> _Task prompt_: Copy the data from the line holding "Given: Click Only" through the line holding "Action: pos(46,274)", inclusive, substituting "tick box" for "checkbox" and changing nothing else. Leave the pictures out.

> _Given records_:
==============================
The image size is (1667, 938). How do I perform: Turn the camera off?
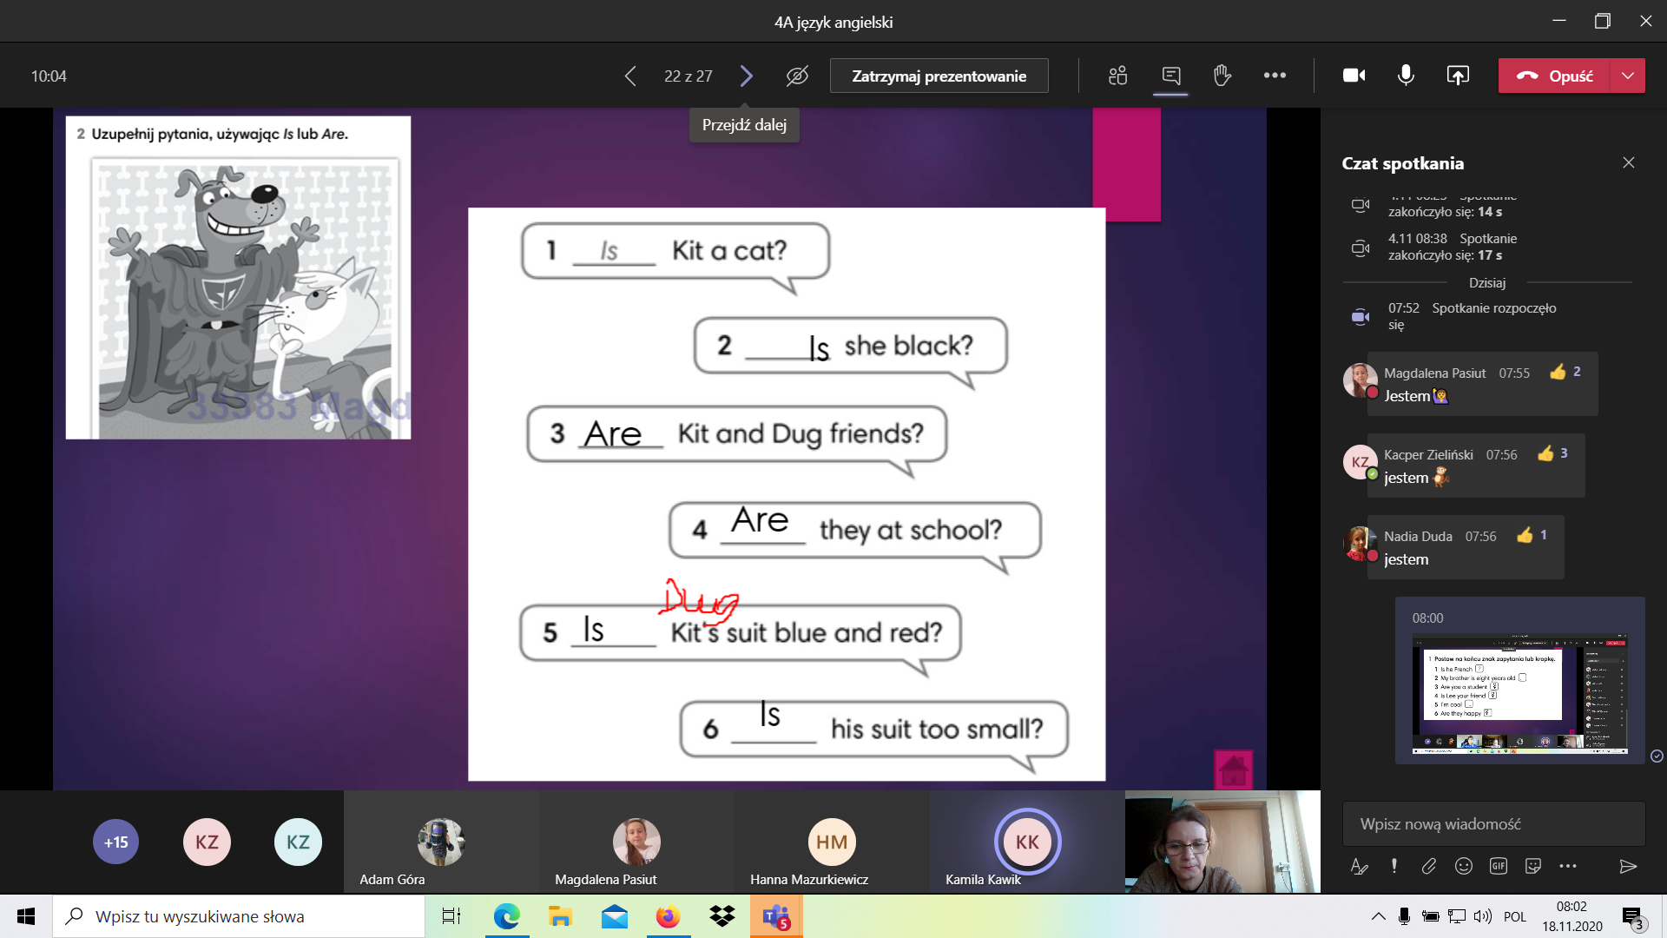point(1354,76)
==============================
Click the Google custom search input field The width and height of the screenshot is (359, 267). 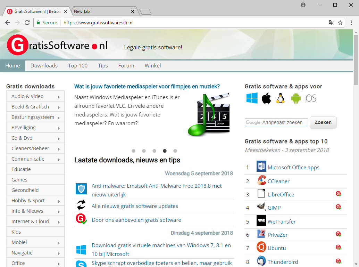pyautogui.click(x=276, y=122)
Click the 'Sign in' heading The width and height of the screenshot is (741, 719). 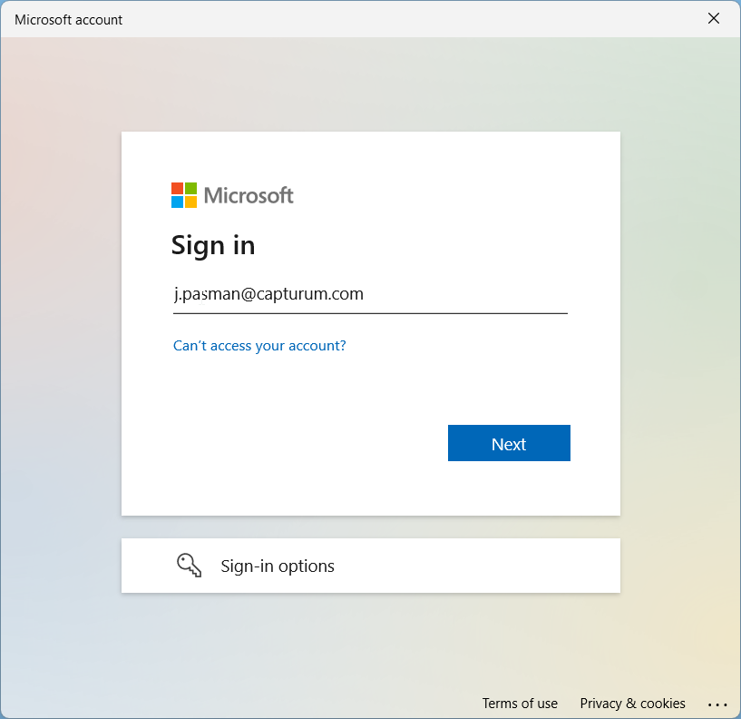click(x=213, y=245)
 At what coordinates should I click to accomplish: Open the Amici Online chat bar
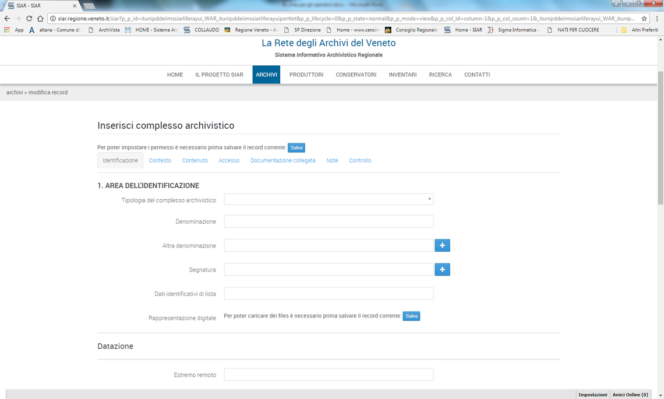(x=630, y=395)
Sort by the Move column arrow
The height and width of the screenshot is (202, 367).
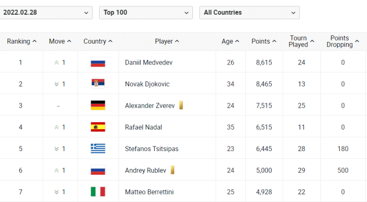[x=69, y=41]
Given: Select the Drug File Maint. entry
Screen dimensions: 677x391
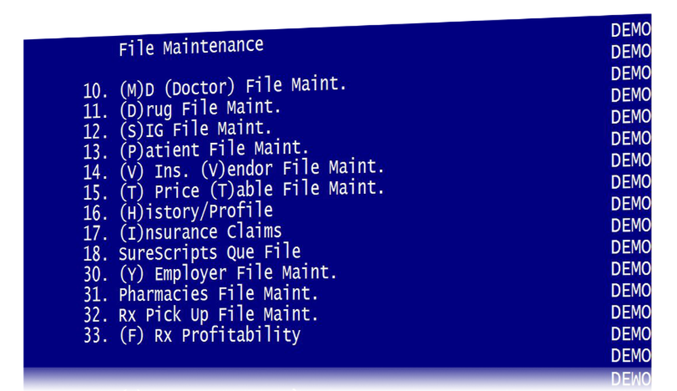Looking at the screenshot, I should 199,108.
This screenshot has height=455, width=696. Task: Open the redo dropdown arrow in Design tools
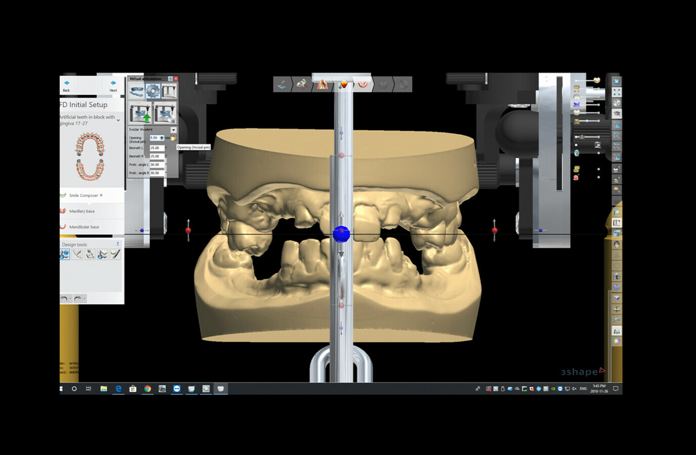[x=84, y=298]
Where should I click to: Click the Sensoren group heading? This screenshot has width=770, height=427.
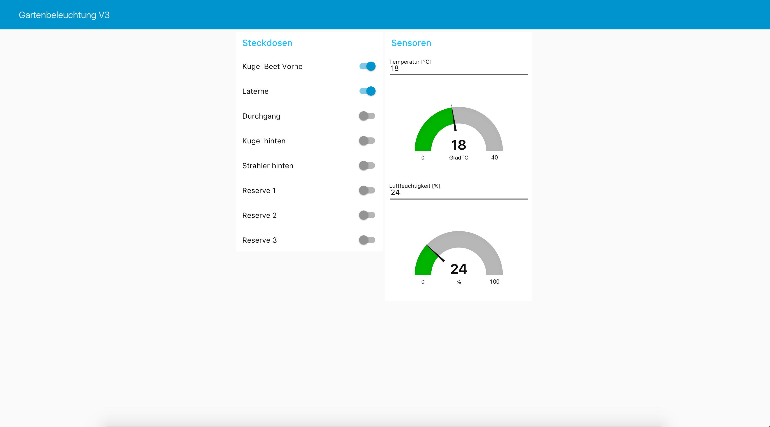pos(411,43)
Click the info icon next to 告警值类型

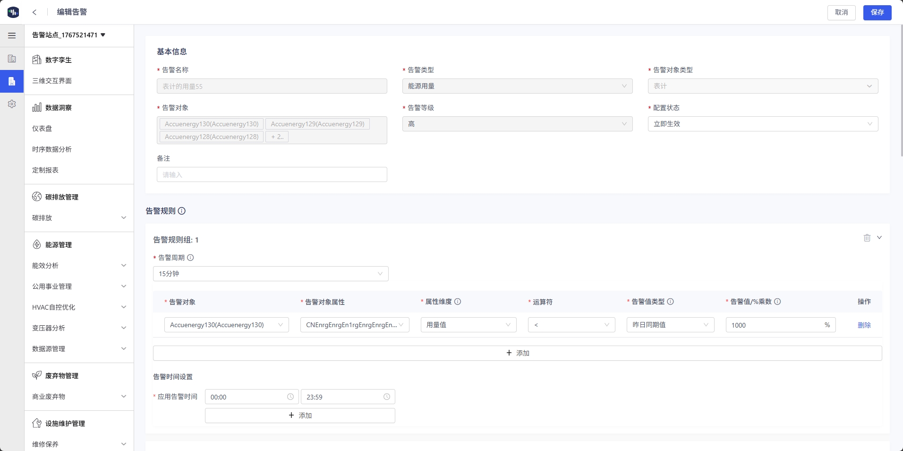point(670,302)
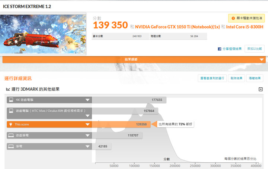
==============================
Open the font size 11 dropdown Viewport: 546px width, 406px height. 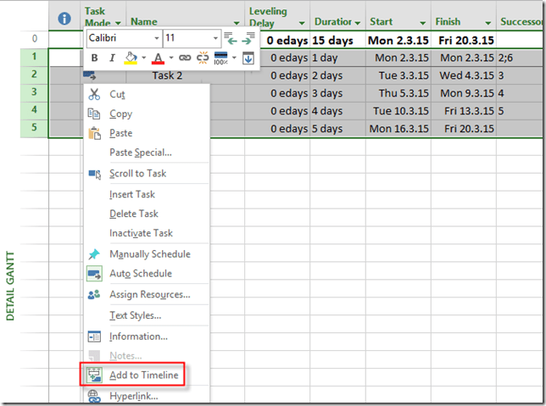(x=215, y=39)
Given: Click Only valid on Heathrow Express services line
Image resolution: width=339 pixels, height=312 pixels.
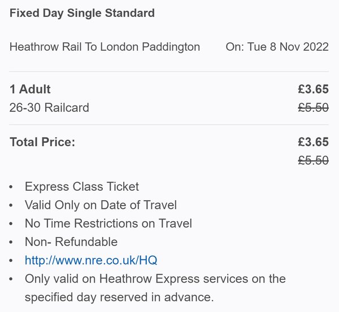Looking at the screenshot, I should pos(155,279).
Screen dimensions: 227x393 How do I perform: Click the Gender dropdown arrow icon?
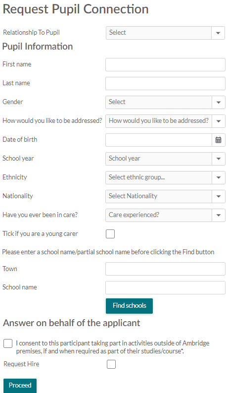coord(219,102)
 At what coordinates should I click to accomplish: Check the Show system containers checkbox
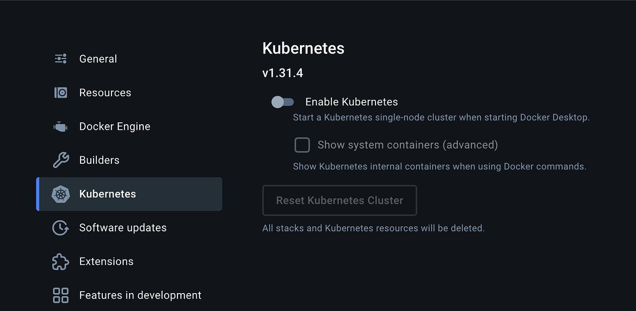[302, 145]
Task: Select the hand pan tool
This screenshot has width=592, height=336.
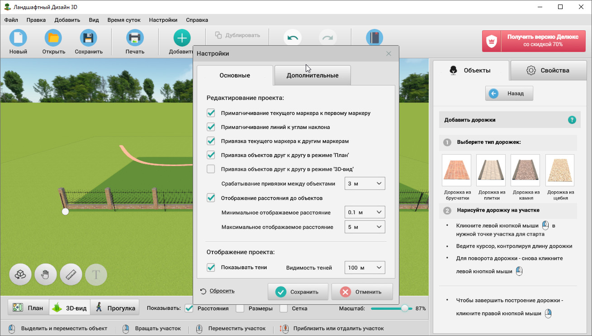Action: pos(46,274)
==============================
> _The solution_:
Given: Click Only valid on Heathrow Express services line
Image resolution: width=339 pixels, height=312 pixels.
Looking at the screenshot, I should pos(155,279).
Screen dimensions: 227x393 How do I perform: Click the Gender dropdown arrow icon?
coord(219,102)
 At what coordinates should I click to accomplish: Check the Show system containers tick box
[302, 145]
Task: Select the hand pan tool
This screenshot has width=592, height=336.
Action: pos(46,274)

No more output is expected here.